Чтобы обеспечить себе полноценный и "нормальный" сон, можно дать несколько практических советов:

  1. Придерживаться режима. Ложиться и вставать примерно в одно и то же время, даже в выходные.
  2. Создать комфортные условия в спальне - прохладу, темноту, тишину.
  3. Исключить перед сном яркий свет, экраны гаджетов, тяжелую пищу.
  4. Выполнять перед сном расслабляющие процедуры - принять теплый душ, помедитировать.
  5. Приучить себя засыпать и просыпаться без будильника - по внутренним биологическим ритмам.

Сон для улучшения здоровья

Полноценный сон благотворно влияет на здоровье:

  • Укрепляет иммунитет.
  • Снижает риск сердечно-сосудистых заболеваний.
  • Улучшает эмоциональное состояние, помогает бороться с депрессией.
  • Способствует похудению за счет правильного расходования энергии.

Сонные позы для расслабления

Существуют определенные положения тела, которые способствуют расслаблению и быстрому засыпанию:

  • Поза эмбриона - лежа на боку с подогнутыми ногами.
  • Поза солдатика - на спине с вытянутыми руками.
  • Поза морской звезды - раскинув руки и ноги.

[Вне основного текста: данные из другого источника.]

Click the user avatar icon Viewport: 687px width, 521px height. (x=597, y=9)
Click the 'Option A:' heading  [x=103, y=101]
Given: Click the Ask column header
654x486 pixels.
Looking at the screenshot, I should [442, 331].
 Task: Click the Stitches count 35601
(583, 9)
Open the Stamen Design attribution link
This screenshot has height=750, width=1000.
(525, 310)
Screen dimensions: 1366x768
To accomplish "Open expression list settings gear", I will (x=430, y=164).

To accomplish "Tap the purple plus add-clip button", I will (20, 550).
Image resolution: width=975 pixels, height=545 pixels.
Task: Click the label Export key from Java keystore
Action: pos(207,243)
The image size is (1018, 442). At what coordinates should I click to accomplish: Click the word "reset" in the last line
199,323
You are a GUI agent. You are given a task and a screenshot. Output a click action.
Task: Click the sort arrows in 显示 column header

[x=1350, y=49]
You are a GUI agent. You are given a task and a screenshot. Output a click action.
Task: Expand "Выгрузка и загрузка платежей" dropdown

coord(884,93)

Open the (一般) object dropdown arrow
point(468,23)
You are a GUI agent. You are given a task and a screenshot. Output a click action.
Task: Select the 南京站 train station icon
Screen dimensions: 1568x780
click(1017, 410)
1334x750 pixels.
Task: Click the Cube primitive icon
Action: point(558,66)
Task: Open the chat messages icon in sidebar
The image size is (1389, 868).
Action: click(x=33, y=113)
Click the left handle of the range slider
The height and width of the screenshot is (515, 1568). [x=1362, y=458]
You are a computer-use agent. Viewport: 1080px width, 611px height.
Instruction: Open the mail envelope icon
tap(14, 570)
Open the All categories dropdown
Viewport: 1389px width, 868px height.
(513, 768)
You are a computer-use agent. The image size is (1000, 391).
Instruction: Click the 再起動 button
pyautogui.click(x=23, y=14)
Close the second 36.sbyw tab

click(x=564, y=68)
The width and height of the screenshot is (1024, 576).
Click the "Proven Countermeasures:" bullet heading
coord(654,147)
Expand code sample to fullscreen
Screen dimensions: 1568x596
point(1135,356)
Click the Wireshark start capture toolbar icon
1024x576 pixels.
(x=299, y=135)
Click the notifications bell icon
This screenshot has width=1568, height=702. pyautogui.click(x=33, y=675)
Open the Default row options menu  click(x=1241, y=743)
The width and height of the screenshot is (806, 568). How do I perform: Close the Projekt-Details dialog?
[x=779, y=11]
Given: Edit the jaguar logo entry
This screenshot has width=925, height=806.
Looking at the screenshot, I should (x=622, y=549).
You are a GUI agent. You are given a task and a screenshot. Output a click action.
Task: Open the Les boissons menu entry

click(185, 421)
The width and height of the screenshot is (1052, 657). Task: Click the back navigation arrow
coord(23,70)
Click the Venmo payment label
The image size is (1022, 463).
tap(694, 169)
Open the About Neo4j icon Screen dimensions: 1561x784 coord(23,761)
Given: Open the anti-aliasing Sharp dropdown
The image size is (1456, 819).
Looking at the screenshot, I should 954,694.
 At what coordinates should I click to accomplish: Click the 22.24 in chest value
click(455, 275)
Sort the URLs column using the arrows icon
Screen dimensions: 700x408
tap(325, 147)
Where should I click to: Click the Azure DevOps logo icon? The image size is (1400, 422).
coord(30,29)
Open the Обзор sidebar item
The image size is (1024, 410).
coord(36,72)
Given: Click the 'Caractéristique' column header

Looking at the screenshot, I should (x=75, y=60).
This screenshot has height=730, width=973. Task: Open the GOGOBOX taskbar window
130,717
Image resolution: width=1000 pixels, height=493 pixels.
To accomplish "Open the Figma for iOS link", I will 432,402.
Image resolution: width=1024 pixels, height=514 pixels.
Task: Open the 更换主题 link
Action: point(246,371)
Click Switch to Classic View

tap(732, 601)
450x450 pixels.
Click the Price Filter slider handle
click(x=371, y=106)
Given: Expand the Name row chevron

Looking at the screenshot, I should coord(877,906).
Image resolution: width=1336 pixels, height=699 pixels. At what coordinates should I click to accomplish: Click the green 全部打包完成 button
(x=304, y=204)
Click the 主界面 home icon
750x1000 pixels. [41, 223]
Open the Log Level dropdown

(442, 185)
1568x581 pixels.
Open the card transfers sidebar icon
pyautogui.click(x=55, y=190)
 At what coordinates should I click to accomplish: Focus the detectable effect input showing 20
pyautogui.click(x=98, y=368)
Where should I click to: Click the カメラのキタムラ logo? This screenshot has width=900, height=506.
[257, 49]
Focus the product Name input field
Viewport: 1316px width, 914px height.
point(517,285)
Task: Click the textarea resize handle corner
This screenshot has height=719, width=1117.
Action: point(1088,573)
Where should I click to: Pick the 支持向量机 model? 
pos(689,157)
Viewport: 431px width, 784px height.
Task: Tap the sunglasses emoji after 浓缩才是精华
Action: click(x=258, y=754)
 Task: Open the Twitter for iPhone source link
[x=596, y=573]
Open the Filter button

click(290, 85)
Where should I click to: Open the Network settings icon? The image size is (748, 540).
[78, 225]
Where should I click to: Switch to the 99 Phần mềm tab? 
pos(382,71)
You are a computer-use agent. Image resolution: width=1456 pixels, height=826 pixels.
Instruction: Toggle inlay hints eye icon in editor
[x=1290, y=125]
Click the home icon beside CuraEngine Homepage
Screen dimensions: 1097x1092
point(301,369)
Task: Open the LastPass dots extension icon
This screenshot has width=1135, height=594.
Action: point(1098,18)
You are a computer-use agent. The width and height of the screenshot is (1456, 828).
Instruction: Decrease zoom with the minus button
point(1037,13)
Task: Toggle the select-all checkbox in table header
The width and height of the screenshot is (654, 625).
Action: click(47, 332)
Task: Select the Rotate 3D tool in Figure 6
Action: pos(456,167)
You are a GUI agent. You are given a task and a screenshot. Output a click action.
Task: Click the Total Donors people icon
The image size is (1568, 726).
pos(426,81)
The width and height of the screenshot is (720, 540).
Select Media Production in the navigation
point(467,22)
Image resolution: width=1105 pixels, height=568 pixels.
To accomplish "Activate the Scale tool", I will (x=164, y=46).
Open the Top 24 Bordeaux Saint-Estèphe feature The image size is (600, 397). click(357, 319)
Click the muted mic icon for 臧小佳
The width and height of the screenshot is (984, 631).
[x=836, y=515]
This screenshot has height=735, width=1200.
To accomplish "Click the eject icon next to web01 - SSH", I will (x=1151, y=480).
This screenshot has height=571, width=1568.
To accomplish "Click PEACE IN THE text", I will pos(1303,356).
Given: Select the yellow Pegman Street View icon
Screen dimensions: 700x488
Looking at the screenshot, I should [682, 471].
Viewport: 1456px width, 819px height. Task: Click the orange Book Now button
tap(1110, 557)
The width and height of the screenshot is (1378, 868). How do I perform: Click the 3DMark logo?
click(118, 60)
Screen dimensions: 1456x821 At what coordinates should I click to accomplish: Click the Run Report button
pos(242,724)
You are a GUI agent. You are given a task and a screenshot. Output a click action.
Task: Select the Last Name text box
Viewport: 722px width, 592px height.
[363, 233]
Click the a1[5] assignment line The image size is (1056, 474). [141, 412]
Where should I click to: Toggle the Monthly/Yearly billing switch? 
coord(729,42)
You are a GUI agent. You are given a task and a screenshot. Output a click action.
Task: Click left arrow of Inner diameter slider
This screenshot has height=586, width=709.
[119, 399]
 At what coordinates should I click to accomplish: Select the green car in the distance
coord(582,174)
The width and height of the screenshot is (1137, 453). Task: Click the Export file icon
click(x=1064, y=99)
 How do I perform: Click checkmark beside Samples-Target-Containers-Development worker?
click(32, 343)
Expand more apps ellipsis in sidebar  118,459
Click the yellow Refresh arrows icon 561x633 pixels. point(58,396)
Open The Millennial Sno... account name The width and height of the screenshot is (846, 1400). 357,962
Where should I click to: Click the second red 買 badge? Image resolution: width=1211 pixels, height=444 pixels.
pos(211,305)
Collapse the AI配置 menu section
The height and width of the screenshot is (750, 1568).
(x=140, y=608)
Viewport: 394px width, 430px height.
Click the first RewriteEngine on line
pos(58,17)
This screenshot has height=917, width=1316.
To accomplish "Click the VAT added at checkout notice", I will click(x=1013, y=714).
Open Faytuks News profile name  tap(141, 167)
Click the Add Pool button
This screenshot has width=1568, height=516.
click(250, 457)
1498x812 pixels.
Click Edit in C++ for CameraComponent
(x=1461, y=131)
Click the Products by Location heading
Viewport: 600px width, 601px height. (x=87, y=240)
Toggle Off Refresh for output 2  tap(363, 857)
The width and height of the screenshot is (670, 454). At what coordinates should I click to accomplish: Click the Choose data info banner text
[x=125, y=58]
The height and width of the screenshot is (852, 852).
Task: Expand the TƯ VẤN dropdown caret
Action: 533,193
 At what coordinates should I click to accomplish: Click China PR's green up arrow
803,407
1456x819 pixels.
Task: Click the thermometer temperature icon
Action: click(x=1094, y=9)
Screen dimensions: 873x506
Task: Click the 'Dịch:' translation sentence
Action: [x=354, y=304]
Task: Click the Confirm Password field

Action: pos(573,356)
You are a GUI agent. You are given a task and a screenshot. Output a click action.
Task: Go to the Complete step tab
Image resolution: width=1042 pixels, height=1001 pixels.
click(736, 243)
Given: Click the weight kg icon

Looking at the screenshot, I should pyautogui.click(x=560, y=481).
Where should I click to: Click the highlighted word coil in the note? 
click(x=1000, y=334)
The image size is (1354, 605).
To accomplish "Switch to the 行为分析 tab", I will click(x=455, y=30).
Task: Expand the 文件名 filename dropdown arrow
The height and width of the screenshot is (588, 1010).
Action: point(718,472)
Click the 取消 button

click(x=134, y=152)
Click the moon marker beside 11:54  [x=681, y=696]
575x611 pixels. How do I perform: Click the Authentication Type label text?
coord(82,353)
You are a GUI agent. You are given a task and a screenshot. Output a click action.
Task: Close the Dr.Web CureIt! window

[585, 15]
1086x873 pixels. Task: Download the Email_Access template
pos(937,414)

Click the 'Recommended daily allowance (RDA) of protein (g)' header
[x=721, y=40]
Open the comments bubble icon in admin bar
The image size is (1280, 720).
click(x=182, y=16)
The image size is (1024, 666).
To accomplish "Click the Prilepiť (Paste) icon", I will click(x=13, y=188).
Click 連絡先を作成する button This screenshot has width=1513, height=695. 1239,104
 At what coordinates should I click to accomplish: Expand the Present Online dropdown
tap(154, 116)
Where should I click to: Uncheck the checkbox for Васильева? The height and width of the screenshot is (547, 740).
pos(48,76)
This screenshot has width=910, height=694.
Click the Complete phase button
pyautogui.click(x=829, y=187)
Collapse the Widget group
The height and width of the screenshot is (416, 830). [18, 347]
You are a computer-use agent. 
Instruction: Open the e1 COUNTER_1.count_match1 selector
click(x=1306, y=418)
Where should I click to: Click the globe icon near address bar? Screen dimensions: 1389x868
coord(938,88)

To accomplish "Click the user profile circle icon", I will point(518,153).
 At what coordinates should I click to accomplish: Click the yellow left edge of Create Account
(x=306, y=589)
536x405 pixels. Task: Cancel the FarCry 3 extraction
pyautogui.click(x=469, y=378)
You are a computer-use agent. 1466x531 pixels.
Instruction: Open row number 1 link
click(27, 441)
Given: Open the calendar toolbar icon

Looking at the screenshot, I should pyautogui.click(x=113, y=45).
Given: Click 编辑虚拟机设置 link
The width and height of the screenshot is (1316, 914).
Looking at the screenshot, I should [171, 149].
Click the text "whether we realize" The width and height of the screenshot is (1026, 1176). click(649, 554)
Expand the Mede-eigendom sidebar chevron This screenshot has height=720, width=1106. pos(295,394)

Нужно подобрать для себя наиболее комфортный вариант.

Сон и творчество

Полноценный сон благотворно влияет на творческие способности и воображение. Во время фазы быстрого сна активизируются участки мозга, отвечающие за образное мышление. Установлено, что многие изобретатели, писатели, композиторы черпали вдохновение из сновидений.

Современные гаджеты и сон

Современные гаджеты - смартфоны, планшеты, - могут как положительно, так и отрицательно влиять на сон. С одной стороны, они позволяют отслеживать продолжительность и фазы сна. С другой - вечером яркий свет экрана нарушает выработку мелатонина, а ночные оповещения не дают крепко заснуть.

Сон и спорт

Для спортсменов полноценный сон особенно важен, так как именно во время сна происходит восстановление мышц и набор энергии. С другой стороны, интенсивные физические нагрузки могут нарушать ночной отдых. Поэтому нужен разумный баланс тренировок и отдыха.

Народные средства для сна

В народной медицине существует множество рецептов для улучшения сна: отвары трав, молоко с медом, ванны перед сном. Эффективность многих средств подтверждена научно. Главное - подобрать оптимальный для себя вариант.

Сон в разных возрастных группах

Потребность во сне меняется с возрастом. Например, новорожденным нужно до 18 часов сна в сутки. У подростков он часто нарушен из-за перестройки организма. Пожилым людям требуется меньше сна, чем молодым.

Сон выполняет в организме несколько важных функций:

  • Восстановление. Во время сна происходит очищение мозга от токсинов и метаболических отходов, накопившихся за день. Избыток этих веществ может приводить к развитию опасных неврологических заболеваний вроде болезни Альцгеймера.
  • Регуляция обменных процессов. Недостаток сна влияет на расходование энергии, что грозит ожирением и потерей мышечной массы.
  • Укрепление памяти. Во время сна происходит закрепление информации, полученной в течение дня. Кратковременный сон этому препятствует.

Не пренебрегайте сном ради других дел - рано или поздно недосып скажется на качестве вашей деятельности, а так же на самочувствии. Лучше хорошо выспаться, и с новыми силами приступить к делам.